“There is a delight in the hardy life of the open. There are no words that can tell the hidden spirit of the wilderness that can reveal its mystery, its melancholy and its charm. The nation behaves well if it treats the natural resources as assets which it must turn over to the next generation increased and not impaired in value.” -- President Theodore Roosevelt
Theodore Roosevelt was one of the most powerful voices in the history of American conservation. Enthralled by nature from a young age, Roosevelt cherished and promoted our nation’s landscapes and wildlife. After becoming president in 1901, Roosevelt established 150 national forests, 51 federal bird reserves, four national game preserves, five national parks, and 18 national monuments on over 230 million acres of public land.
Despite being the first president born in New York City, Theodore Roosevelt’s interest in nature and the outdoors began at an early age. Roosevelt was bookish and sickly as a child, but he quickly developed his passions. His favorite activities included hiking, rowing, swimming, riding, bird-watching, hunting, and taxidermy. Creating a vast collection of specimens, he filled his boyhood home and estate in adulthood with insect collections and mounted animals. Some are on display today at the Smithsonian.
After attending university, Roosevelt found himself heading west into the Dakota territories, including what later became Badlands National Park. He spent his nights under the stars, and his days accompanying cattlemen on roundups. He returned to New York in 1886 and in a few years became the president of the board of the New York City Police Commissioners.
Following the birth of his daughter and the ensuing simultaneous deaths of his (first) wife and mother, Theodore Roosevelt, stepped away from politics and went back to the Dakotas. Learning to rope, ride, and survive in the wilderness revitalized Roosevelt. He viewed America’s wilderness as integral to the fundamental beliefs of individualism, liberty, and independence that had shaped the nation.
In 1901, only six short months after his inauguration as vice-president, then-president McKinley was assassinated. Theodore Roosevelt was sworn in as the youngest president of the United States at the age of 42.
As president, Roosevelt traveled the country. From 1901 to 1909, he signed legislation establishing five new national parks: Crater Lake, Oregon; Wind Cave, South Dakota; Sully's Hill, North Dakota (later re-designated a game preserve); Mesa Verde, Colorado; and Platt, Oklahoma (now part of Chickasaw National Recreation Area). Roosevelt also appointed as the first Chief of the U.S. Forest Service the visionary Gifford Pinchot, who shared his philosophy of natural resource conservation through sustainable use.
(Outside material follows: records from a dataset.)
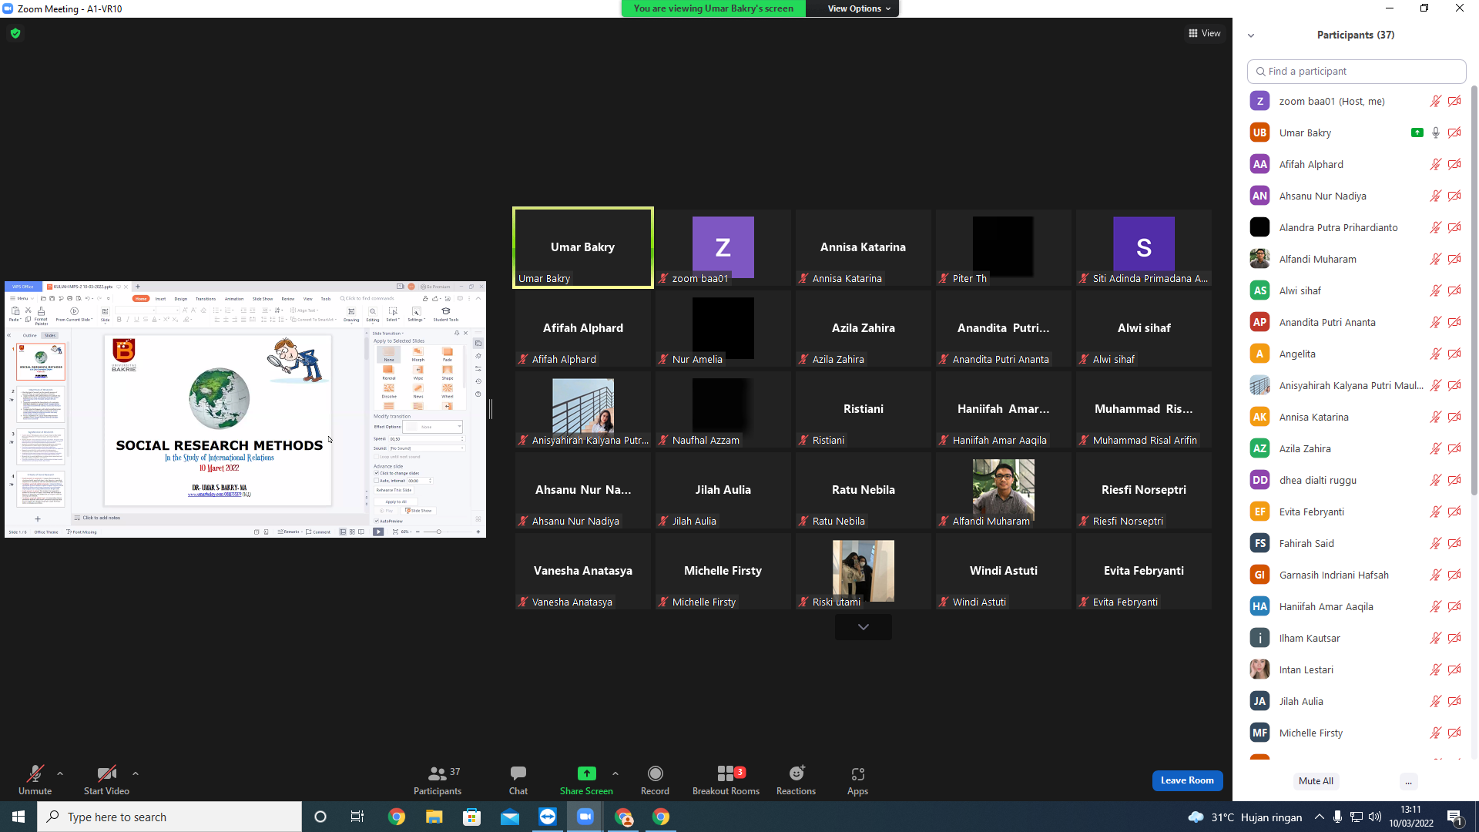
Task: Open audio options arrow beside Unmute
Action: (60, 773)
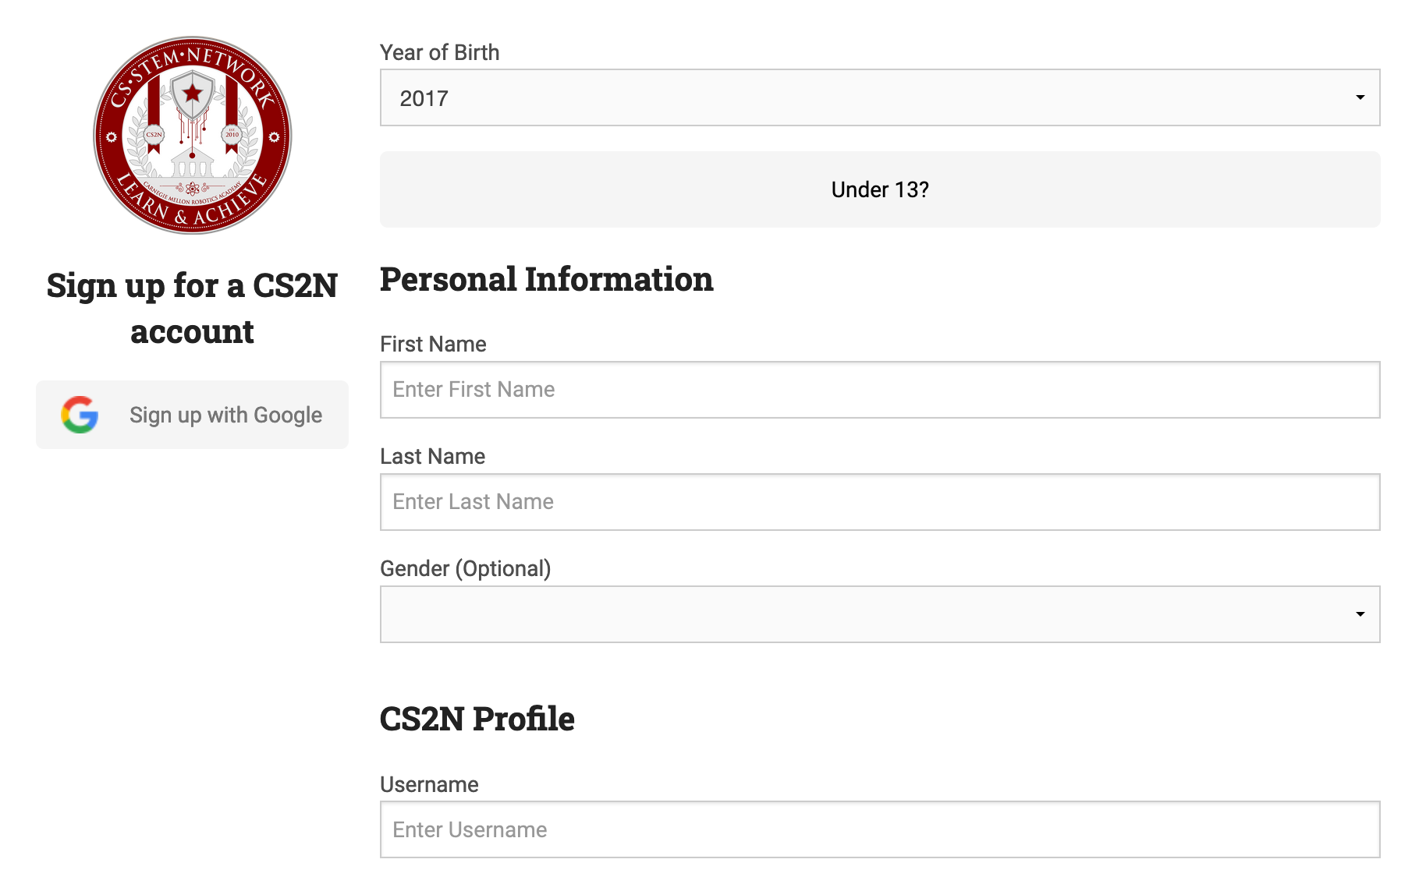This screenshot has width=1426, height=884.
Task: Click the Gender dropdown arrow
Action: coord(1360,614)
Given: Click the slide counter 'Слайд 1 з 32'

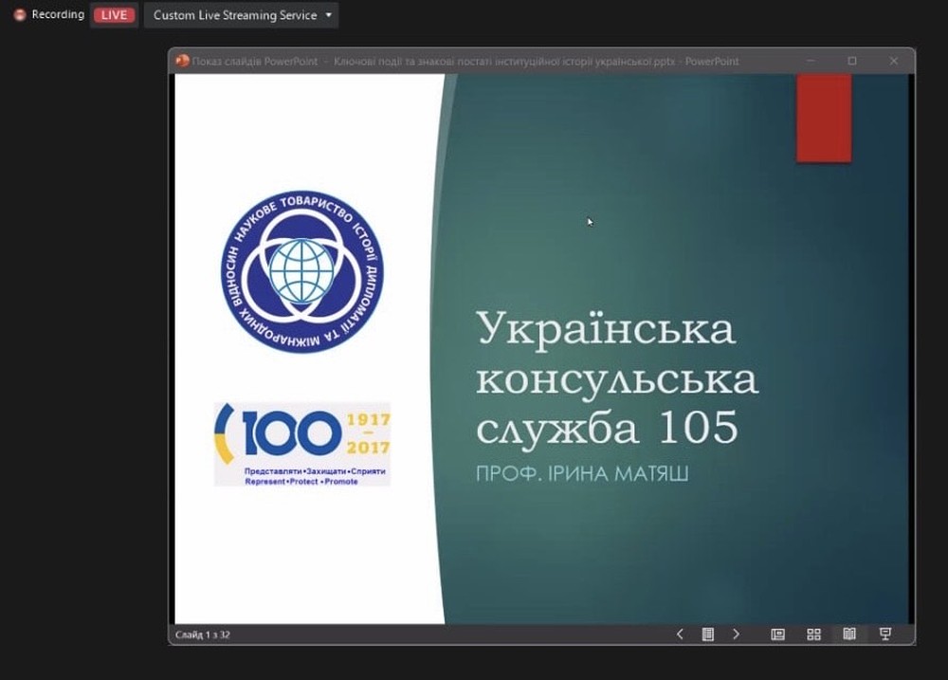Looking at the screenshot, I should point(203,634).
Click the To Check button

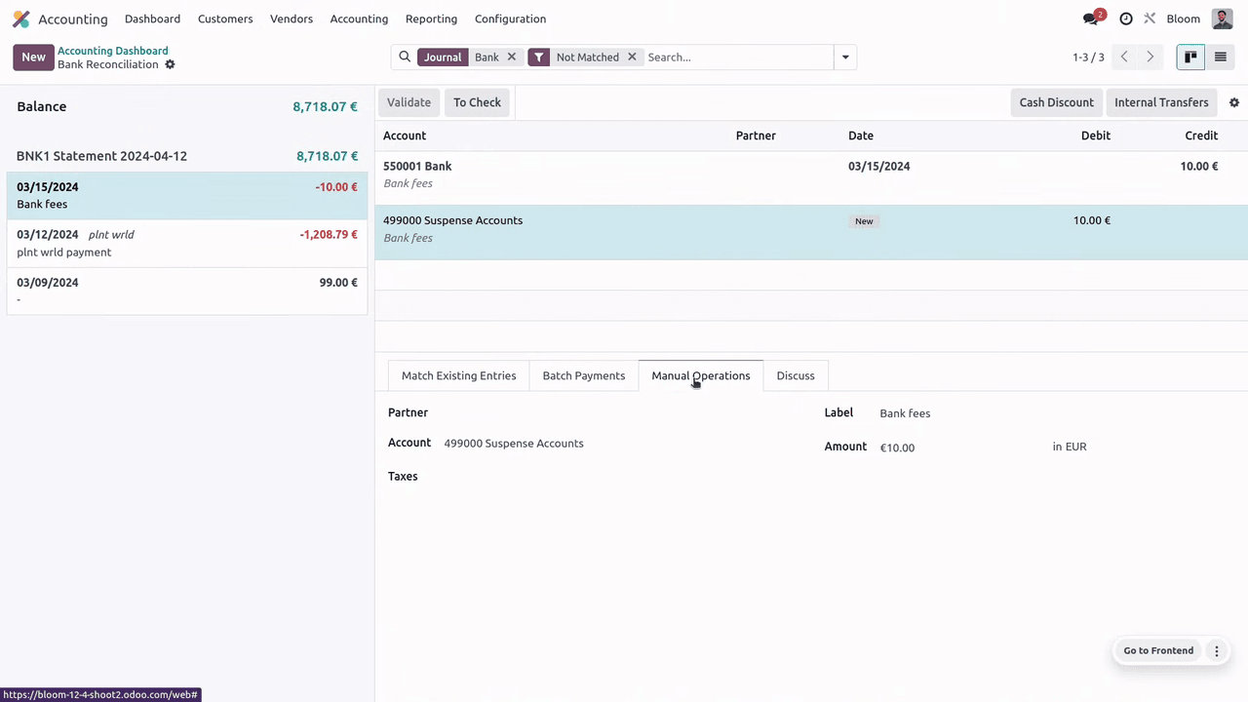pyautogui.click(x=477, y=102)
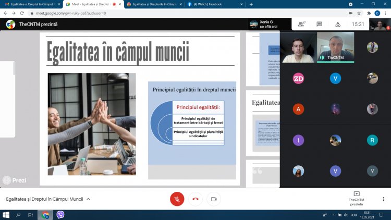Open more options three-dot menu in Meet
Image resolution: width=391 pixels, height=220 pixels.
383,199
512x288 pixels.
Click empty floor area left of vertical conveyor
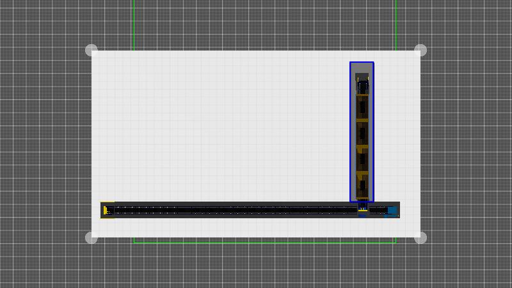click(224, 128)
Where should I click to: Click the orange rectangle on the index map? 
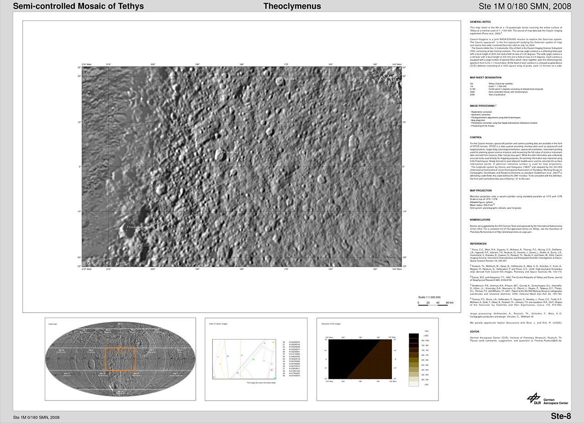click(121, 359)
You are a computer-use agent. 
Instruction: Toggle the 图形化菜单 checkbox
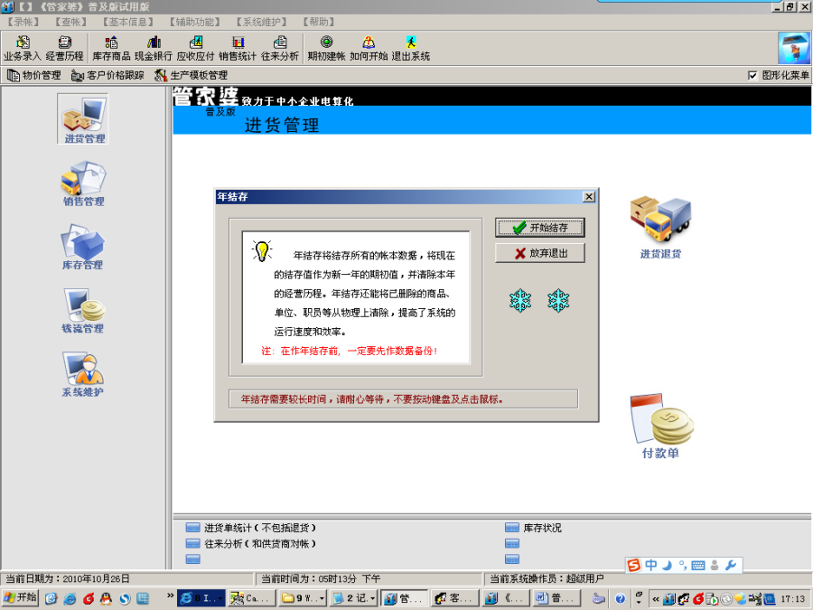[752, 75]
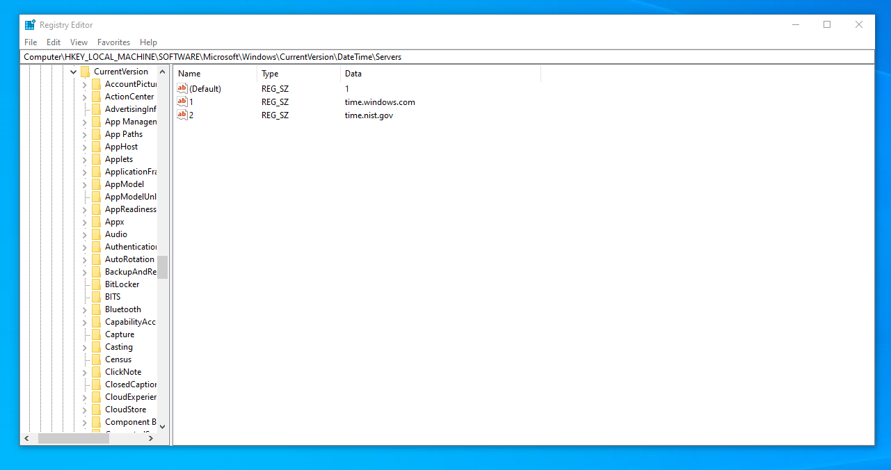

In the late 1800s, the whims of fashion dictated that women’s hats be decorated by bird feathers. To meet this need, poachers hunted many species of exotic birds to the brink of extinction. To address this crisis, President Roosevelt set aside Pelican Island in Florida as a federal bird reservation in 1903. More protected areas followed and the National Wildlife Refuge System was born.
That same year, one of the most celebrated camping trips in American history occurred when President Roosevelt spent several days exploring Yosemite with renown naturalist John Muir. Finding common ground on their passion for nature, the two men discussed the importance of preserving unique landscapes and wildlife. Energized by the experience, Roosevelt worked to make Muir’s vision of Yosemite into a reality by adding Yosemite valley and the Mariposa Grove to Yosemite National Park.
Additionally, the 26th president signed the Antiquities Act of June 8, 1906. The Antiquities Act enabled President Roosevelt and subsequent presidents to proclaim historic landmarks, historic or prehistoric structures, and other objects of historic or scientific interest in federal ownership as national monuments.
The Teddy Bear was invented in honor of President Roosevelt. On a bear hunting trip in Mississippi, Roosevelt's hunting party cornered a Louisiana black bear, then tied the bear to a willow tree and suggested that the President shoot it. Viewing this as extremely unsportsmanlike, Roosevelt refused to kill the bear. Political cartoonist Clifford Berryman heard the story and drew a cartoon celebrating the President’s decision. A Brooklyn candy shop owner by the name of Morris Michtom saw the cartoon and decided to create a stuffed toy bear and dedicate it to the president who refused to shoot a bear. He called it Teddy's Bear and children have been enjoying them ever since.
Today, the legacy of Theodore Roosevelt can be seen across the United States. There are six national park sites dedicated, in part or whole, to our conservationist president. Like John Muir, Roosevelt’s words and actions continue to affect how the Department of Interior approaches and appreciates America’s natural treasures and resources.